The funny thing is, though, for most of my marriage, I thought we were right for each other. I thought I was a good person to deal with my ex’s volatile temper, name calling, and threats, because I was brave enough to stand up to him and not be manipulated by him. If he hadn’t progressed to physical violence, I would have stayed in a bad marriage and agreed with the writer that no one is perfect.
I like to say that when my ex beat me up, he did it in the kindest way possible. He came home from work, picked a fight over nothing, and worked himself into a rage with no participation on my part. There was no room for me to say, “Well, maybe if I had . . .” As a result, when I met my husband, the right person, I was free to marry him. And you know what? He talks too much. When we are going somewhere, when he says he is ready to leave what he really means is he will spend the next ten minutes heating his to-go cup of coffee, looking for his car keys, wallet, and sunglasses, and going back into the house to check if he left something on. He refuses to get rid of items I see as junk and clutter.
And he has his list of my little irritants as well. Despite all these, we are amazingly in synch. If he says he is thinking of something, it’s very often the same thing I was thinking of as well. If I have a yen for nachos, he is likely to come in from some errand he is running and say, “I thought we’d go get Mexican tonight.” We have the same values, the same political views, and many of the same interests.
It’s more than that I am just physically safer with my husband. If I had stuck with my ex, I would never have known the well-being that comes from a relationship with someone who actually is the right person. I probably would have agreed that people divorce too easily over the wrong things.
As it is, I consider myself fortunate that when I was dealing with a bad marriage, I didn’t go to anyone like the author of So You Think You’ve Married the Wrong Person for advice. He would definitely have been the wrong person.

1 comment:

  1. Thanks for this! There's a certain mindset that seems to believe that once you've made the decision to marry someone, that decision cannot ever turn out to be wrong. I mean, that's the logical end of that train of thought, right? Do they really think you can't make a mistake in who you marry? Does putting a ring on your finger mean you automatically picked the right person?

    I've never been married, but I've been in romantic relationships that just Weren't Right for me. In the case I'm thinking of just now, it wasn't necessarily abusive (though I have friends who think it was borderline, so IDK) but we fought all the time, and looking back I think that we just...didn't really fit, even from the start. It was a relief to break up, as if I'd been squishing myself into a mould that was the wrong shape.

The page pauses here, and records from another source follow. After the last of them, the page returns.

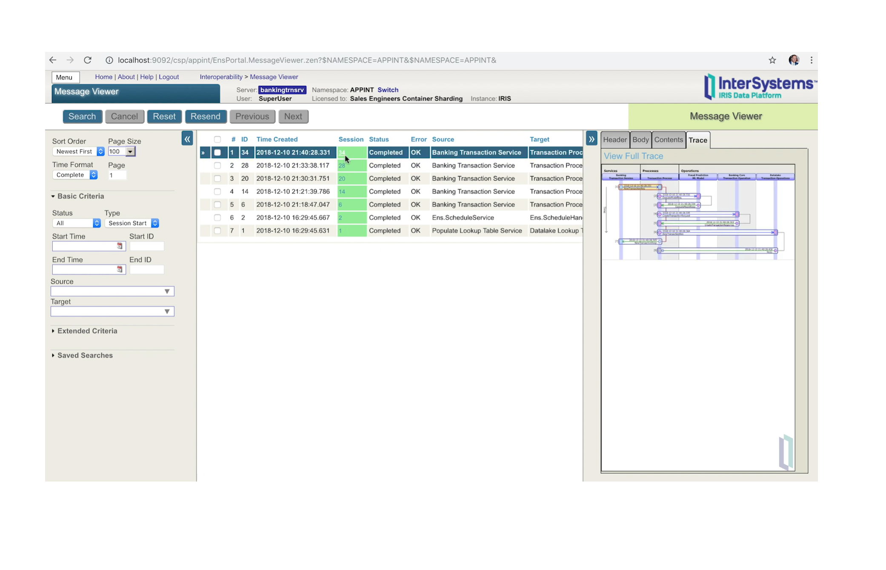This screenshot has height=570, width=886.
Task: Select the checkbox for message ID 14
Action: pyautogui.click(x=217, y=191)
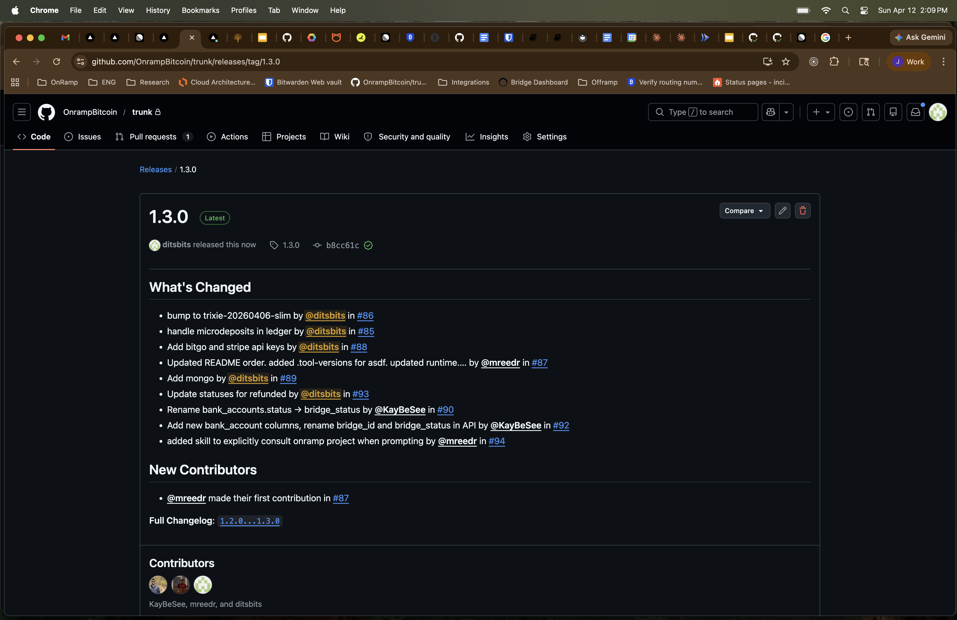This screenshot has width=957, height=620.
Task: Switch to the Pull requests tab
Action: [153, 137]
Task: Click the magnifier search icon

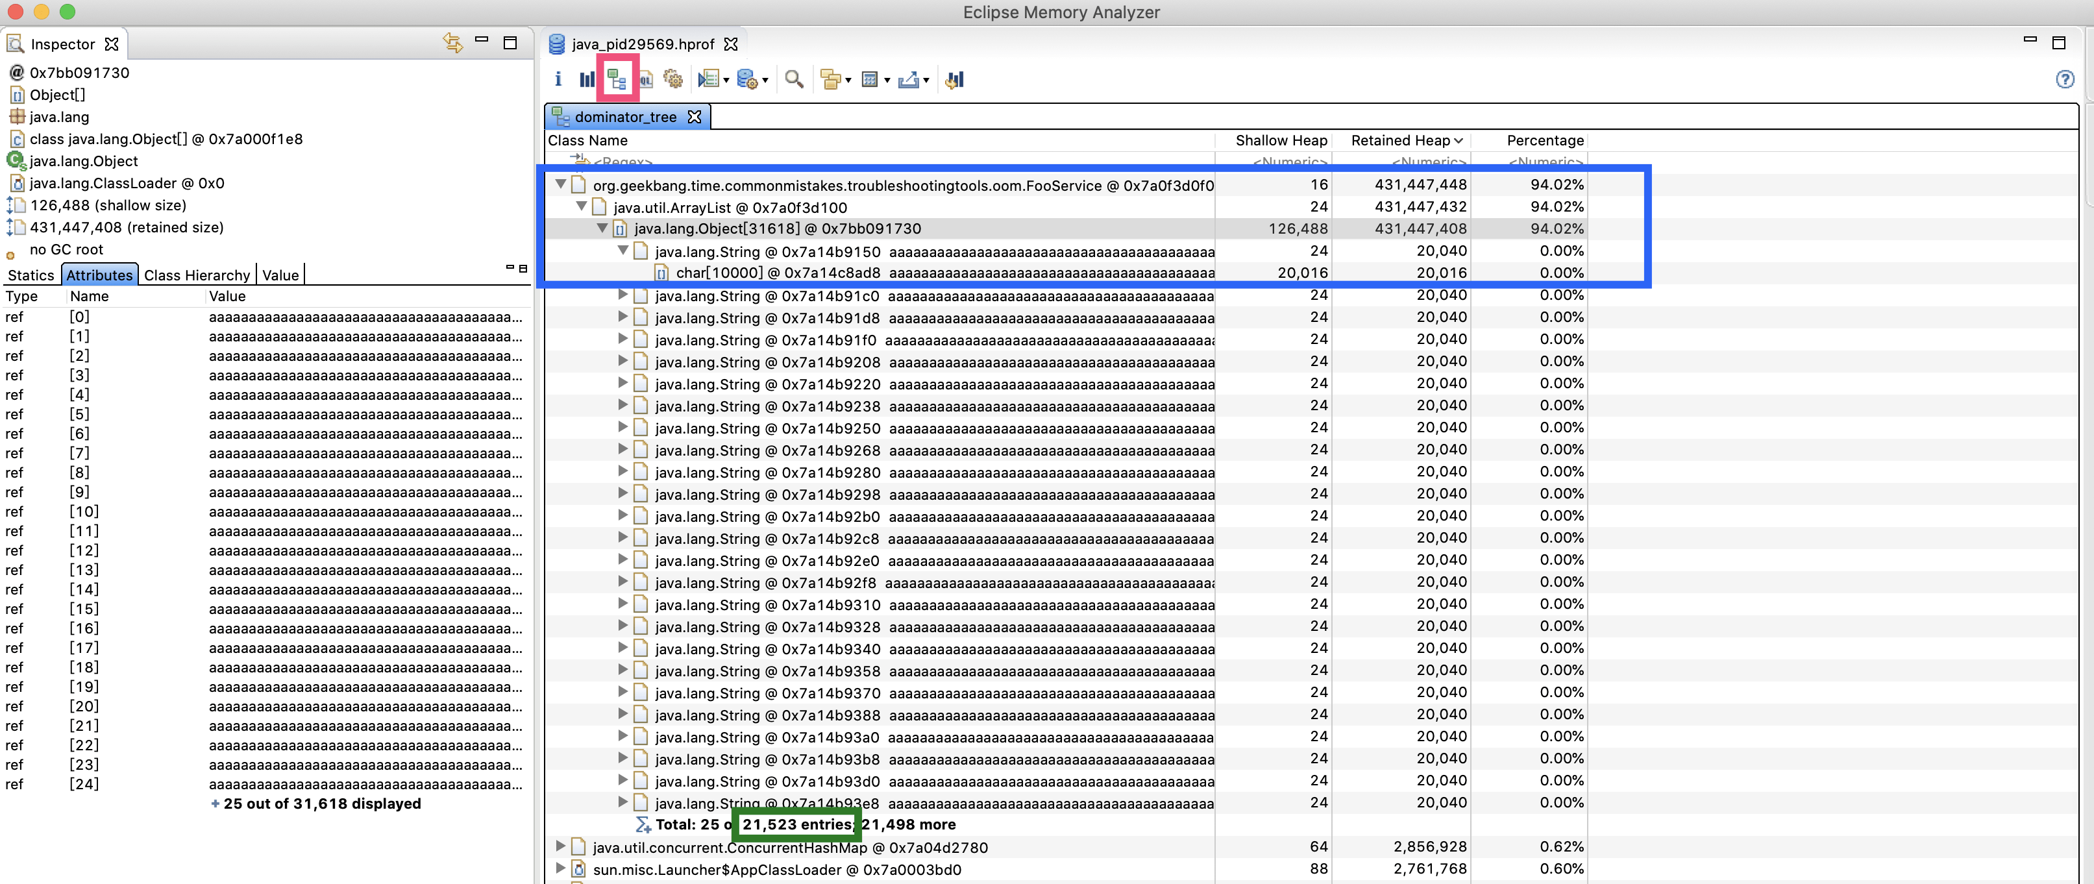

    On the other hand, I'm in a relationship now that looks a lot more like the one you have with your husband: I'm the one who talks too much, she's the one who leaves her socks out, I keep odd hours, we have different ideas of what's fashionable in clothing...but we share books and philosophies in common, and where we disagree we can talk about it, and we love each other and care about one another. And when I ended up in the ER when she was out of town, she dreamed that I'd gone to the hospital. There's something that clicks about us, and if I'd never broken up with the first girl we wouldn't have what we have now.